Task brief: Can you return the records below exactly as they stand, but only from the first line through the one with "[next-page] (240, 1513)"?

** Extracted material follows **

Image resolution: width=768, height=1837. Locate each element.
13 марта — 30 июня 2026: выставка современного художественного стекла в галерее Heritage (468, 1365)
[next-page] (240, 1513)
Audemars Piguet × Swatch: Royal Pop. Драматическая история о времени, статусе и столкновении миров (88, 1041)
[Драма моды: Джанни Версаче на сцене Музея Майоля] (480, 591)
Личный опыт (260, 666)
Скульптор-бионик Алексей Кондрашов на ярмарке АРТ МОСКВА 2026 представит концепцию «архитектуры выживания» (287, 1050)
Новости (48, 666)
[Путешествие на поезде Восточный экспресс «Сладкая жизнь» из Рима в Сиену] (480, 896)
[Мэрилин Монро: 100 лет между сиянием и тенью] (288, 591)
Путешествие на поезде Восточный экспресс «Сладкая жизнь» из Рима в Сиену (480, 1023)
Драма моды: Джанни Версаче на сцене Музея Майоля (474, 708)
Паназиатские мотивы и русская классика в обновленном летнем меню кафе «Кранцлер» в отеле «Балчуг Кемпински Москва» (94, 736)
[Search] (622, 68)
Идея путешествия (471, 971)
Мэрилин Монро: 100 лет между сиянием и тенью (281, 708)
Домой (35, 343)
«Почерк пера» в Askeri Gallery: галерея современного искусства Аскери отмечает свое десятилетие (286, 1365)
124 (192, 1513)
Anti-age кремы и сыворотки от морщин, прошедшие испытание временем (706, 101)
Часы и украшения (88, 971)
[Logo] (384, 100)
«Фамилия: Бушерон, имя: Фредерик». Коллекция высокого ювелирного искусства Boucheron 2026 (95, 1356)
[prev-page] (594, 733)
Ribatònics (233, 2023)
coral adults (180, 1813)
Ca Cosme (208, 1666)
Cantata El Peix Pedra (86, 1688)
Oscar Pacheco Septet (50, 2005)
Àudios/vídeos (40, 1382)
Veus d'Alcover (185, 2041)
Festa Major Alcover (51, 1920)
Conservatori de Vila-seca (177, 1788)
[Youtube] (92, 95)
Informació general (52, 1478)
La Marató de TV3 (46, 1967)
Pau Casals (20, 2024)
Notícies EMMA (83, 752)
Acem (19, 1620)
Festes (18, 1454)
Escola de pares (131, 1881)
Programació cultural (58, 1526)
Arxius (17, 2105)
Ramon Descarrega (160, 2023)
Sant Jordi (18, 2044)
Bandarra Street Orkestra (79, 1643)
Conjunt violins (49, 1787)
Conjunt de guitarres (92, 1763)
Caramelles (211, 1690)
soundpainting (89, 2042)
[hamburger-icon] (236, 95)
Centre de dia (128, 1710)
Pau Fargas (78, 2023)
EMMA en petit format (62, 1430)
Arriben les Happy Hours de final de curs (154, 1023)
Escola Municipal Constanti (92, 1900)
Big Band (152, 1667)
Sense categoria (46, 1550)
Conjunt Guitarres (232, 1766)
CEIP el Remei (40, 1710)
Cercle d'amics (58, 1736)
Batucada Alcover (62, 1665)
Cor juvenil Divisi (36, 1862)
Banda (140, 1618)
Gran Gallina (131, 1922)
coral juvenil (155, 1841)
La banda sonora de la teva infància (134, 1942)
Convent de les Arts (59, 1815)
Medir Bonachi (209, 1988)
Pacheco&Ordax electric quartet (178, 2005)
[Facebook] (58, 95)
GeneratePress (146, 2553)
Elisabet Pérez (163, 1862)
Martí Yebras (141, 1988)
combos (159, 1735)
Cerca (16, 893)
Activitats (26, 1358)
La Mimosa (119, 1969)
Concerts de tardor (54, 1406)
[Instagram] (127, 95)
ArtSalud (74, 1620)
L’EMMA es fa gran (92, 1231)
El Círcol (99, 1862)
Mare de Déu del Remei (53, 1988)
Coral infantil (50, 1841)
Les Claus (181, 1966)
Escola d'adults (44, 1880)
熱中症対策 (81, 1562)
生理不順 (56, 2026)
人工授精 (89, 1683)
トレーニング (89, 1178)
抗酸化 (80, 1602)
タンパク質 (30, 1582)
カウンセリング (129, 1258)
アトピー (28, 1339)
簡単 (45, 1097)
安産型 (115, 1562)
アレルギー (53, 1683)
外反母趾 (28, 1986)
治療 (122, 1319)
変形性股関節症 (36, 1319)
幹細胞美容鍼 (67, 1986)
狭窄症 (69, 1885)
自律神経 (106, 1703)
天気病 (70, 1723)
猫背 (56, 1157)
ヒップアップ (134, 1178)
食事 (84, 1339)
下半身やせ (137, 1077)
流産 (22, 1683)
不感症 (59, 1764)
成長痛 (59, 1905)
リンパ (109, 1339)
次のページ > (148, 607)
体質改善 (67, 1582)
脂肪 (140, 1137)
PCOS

** End of Extracted material **

Solution for this problem:
Image resolution: width=768, height=1837. Locate each element.
13 марта — 30 июня 2026: выставка современного художественного стекла в галерее Heritage (468, 1365)
[next-page] (240, 1513)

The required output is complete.